Another common feature of Qbot variants is the worm-like capability or the ability to spread across an organization’s network and infect other systems without user interaction. According to Microsoft, Qbot "can drop copies in other machines in the network using Server Message Block (SMB) and then use remote execution to activate.” SMB is a Microsoft Windows protocol for sharing files over a network.
Another common feature of Qbot variants is the initial infection process. Like many other cyberattacks, Qbot initially arrives on the victim's computer through malicious email campaigns, containing a malicious attachment and/or link.
What Is BITSAdmin?
BITS in the term “BITSAdmin” stands for Background Intelligent Transfer Service (BITS). BITS is a component of Microsoft Windows operating systems which facilitates updates and other applications to operate in the background without interrupting other networked applications.

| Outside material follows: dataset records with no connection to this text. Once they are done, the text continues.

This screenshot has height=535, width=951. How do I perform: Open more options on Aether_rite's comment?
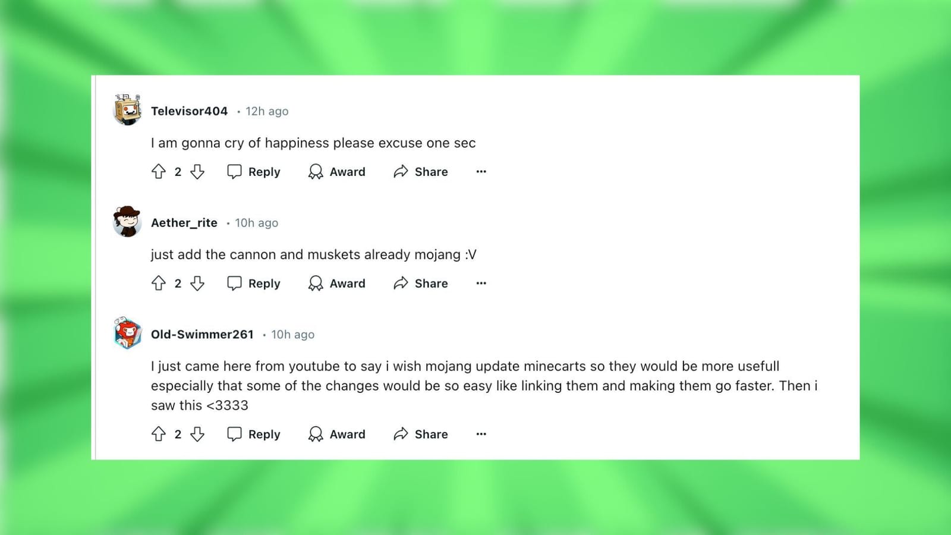[x=481, y=284]
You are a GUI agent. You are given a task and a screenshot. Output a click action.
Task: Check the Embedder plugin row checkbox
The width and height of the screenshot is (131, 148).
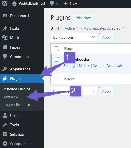(57, 59)
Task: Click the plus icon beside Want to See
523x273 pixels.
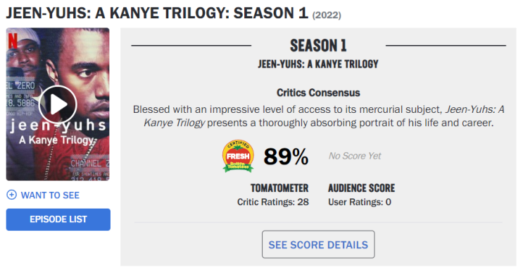Action: coord(12,195)
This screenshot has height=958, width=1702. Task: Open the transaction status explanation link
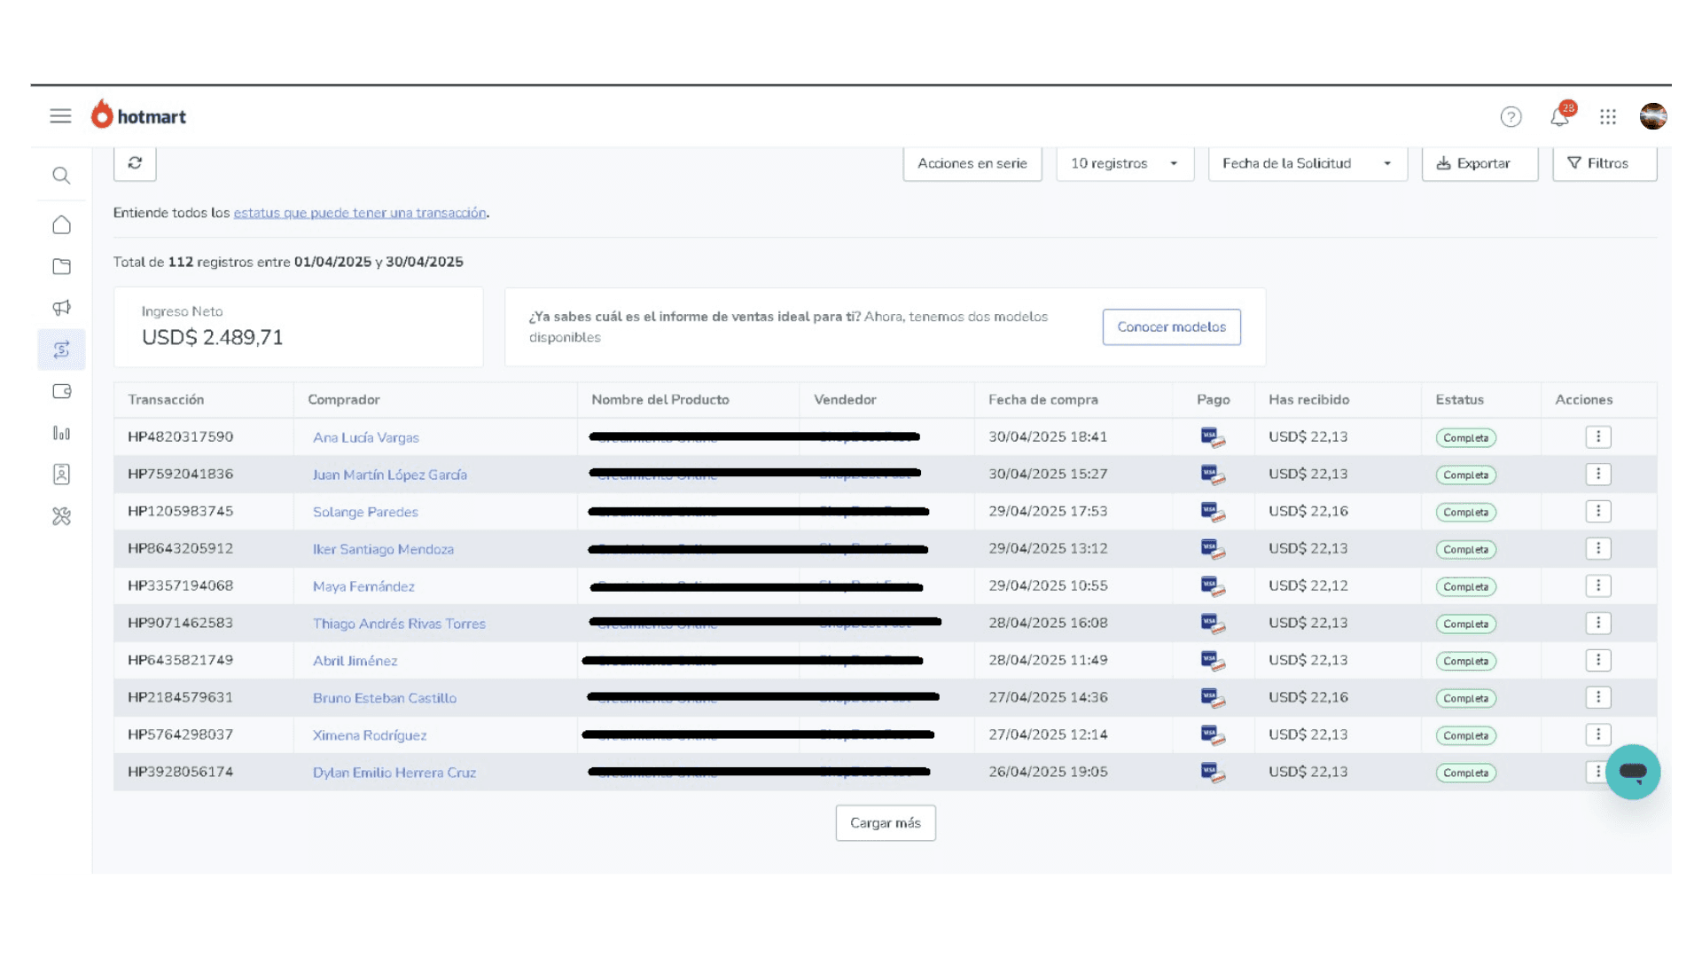360,213
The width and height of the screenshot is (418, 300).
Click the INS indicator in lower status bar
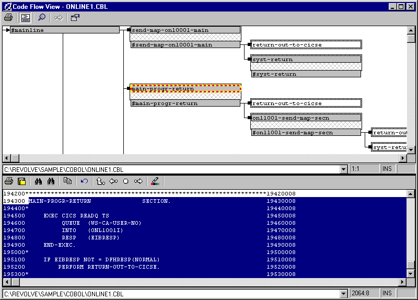[x=387, y=294]
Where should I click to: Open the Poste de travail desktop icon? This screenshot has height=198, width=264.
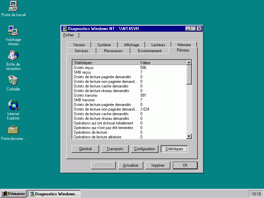tap(13, 6)
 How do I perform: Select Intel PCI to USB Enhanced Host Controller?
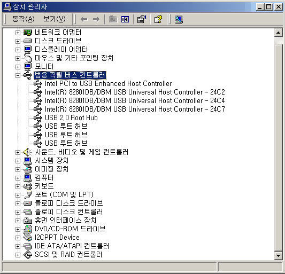[108, 84]
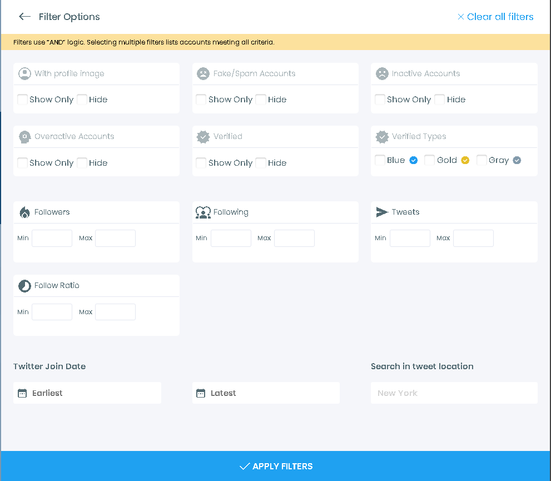Click the Fake/Spam Accounts icon
This screenshot has height=481, width=551.
tap(202, 73)
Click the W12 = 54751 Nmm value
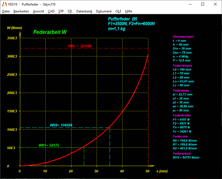Image resolution: width=222 pixels, height=179 pixels. click(x=186, y=158)
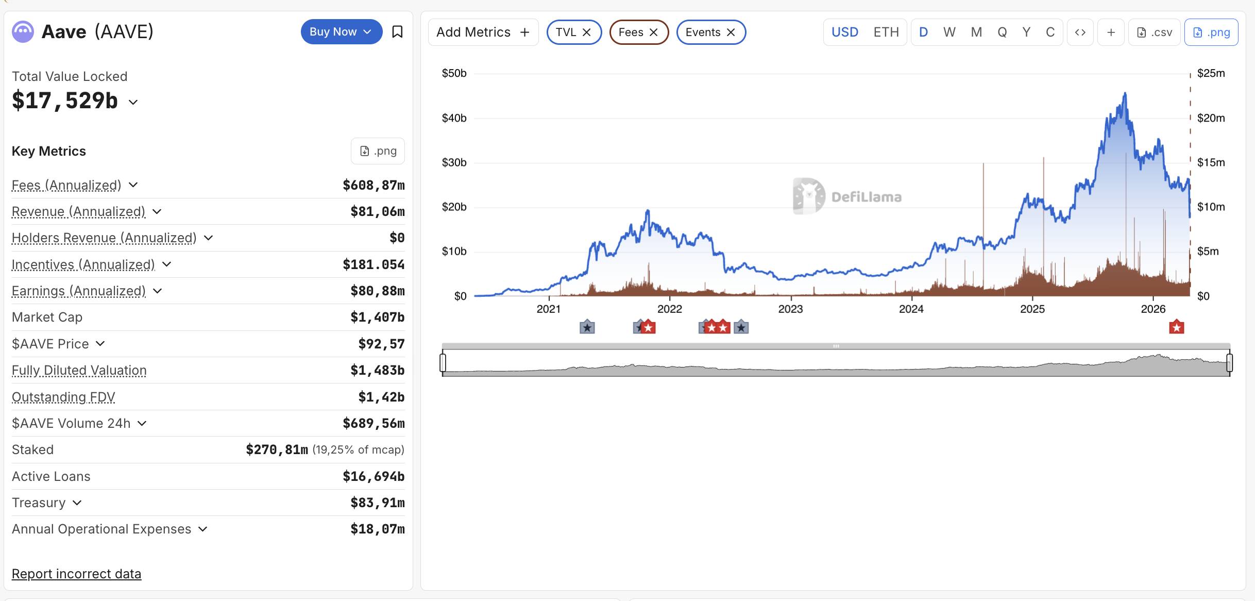The image size is (1255, 601).
Task: Select the monthly (M) interval
Action: [x=976, y=32]
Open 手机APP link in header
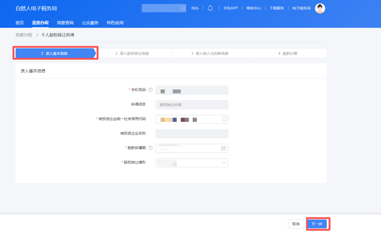Viewport: 381px width, 231px height. (x=230, y=8)

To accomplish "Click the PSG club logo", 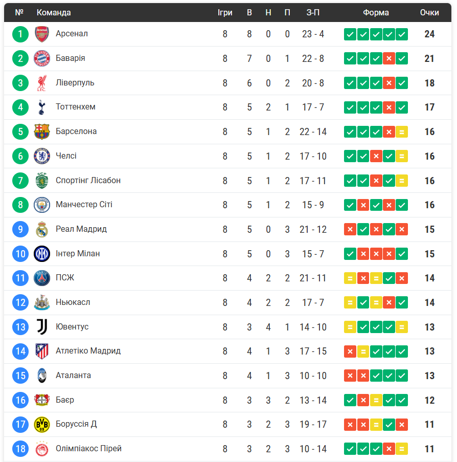I will point(41,278).
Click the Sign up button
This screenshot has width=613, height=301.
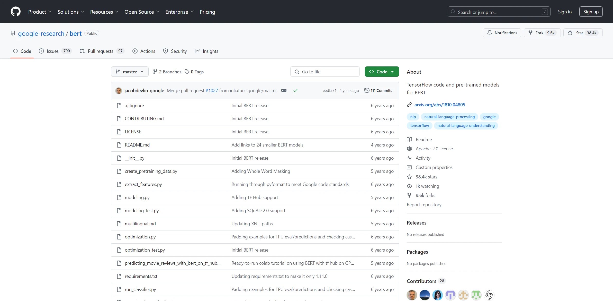pyautogui.click(x=591, y=12)
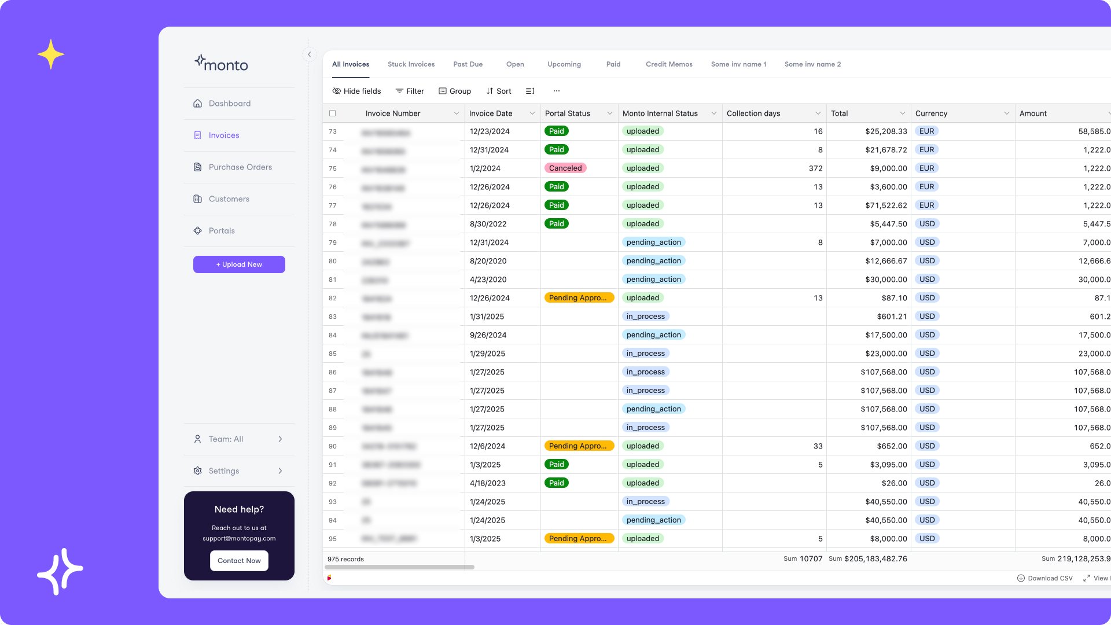
Task: Open Settings via gear icon
Action: point(197,471)
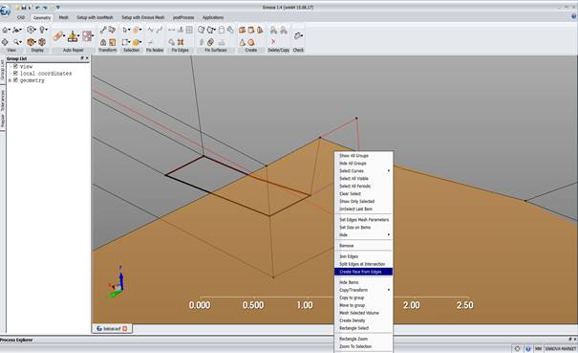Switch to the Mesh ribbon tab
Image resolution: width=578 pixels, height=353 pixels.
pos(63,17)
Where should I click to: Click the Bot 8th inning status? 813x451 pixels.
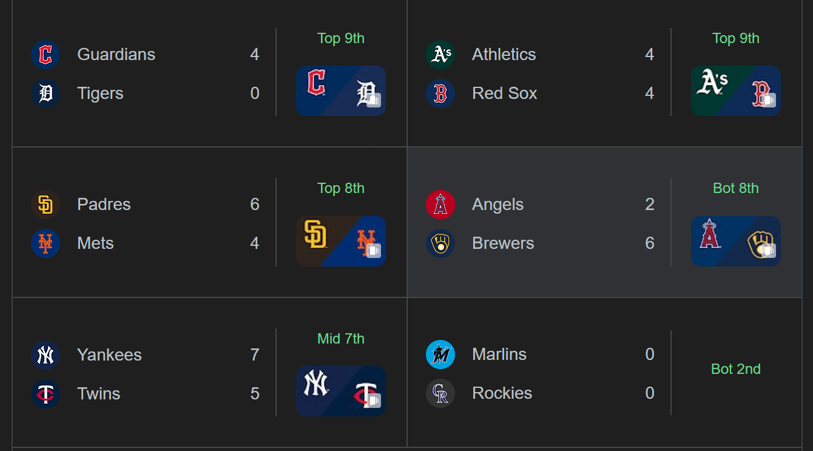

Cybercriminals have learned to abuse BITS by using this legitimate administration tool for downloading, executing and even cleaning up after running malicious code. The interface to create and manage BITS jobs or tasks is accessible through PowerShell, a tool capable of executing code from memory and providing administrative access directly to a device's core, and BITSAdmin tool, a tool that can be used to create download or upload BITS jobs and monitor their progress.
In the past, cybercriminals behind Qbot have used PowerShell to download and run the Mimikatz, another malware that steals credentials, allowing attackers to move rapidly across a network once they have established an initial foothold.
Researchers at Varonis reported that the latest Qbot, uses BITSAdmin, another common administration tool in Windows operating systems, to download Qbot’s loader – a component that executes the core malware.
The abuse of legitimate administration tools such as PowerShell and the BITSAdmin are examples of “living off the land” cyberattack techniques that exploit tools that already exist on targeted computers. Exploiting these common administration tools makes detection difficult.
One probable explanation why the cyberattackers behind the latest variant of Qbot use the administration tool BITSAdmin, instead of PowerShell, is that PowerShell is now closely monitored on enterprise systems. A recent study conducted by IBMshowed that more than half or 57% of cyberattacks exploit tools that already exist on targeted computers. The IBM study highlighted that the administration tool that’s often exploited by cyberattackers is PowerShell.
Cyberattackers that abuse PowerShell and BITSAdmin have first to execute their malicious code on the targeted computer. The initial infection of PowerShell and BITSAdmin-based attacks is often phishing attacks, attacks that use malicious emails that contain malicious attachments and/or links.
In the case of the latest variant of Qbot, Varonis researchers said the first infection was likely carried out via a phishing email that tricked the victim into running a malicious file. Cybersecurity best practices for mitigating phishing attacks also apply for mitigating PowerShell and BITSAdmin-based attacks. These mitigating measures include deleting any suspicious emails, especially those containing suspicious links and/or attachments, and avoiding enabling macros in Microsoft Office.
Disabling all BITS functionality, meanwhile, as a preventive measure is a tricky business as this will likely have unintentional side effects, such as preventing legitimate software patching and updating. Some of the mitigating measures that are specific to BITSAdmin-based attacks include modifying host firewall rules and other network controls to only allow legitimate BITS traffic, and monitoring usage of the BITSAdmin tool, including the command options “Transfer”, “Create”, “AddFile”, “SetNotifyFlags”, “SetNotifyCmdLine”, “SetMinRetryDelay” and “Resume”.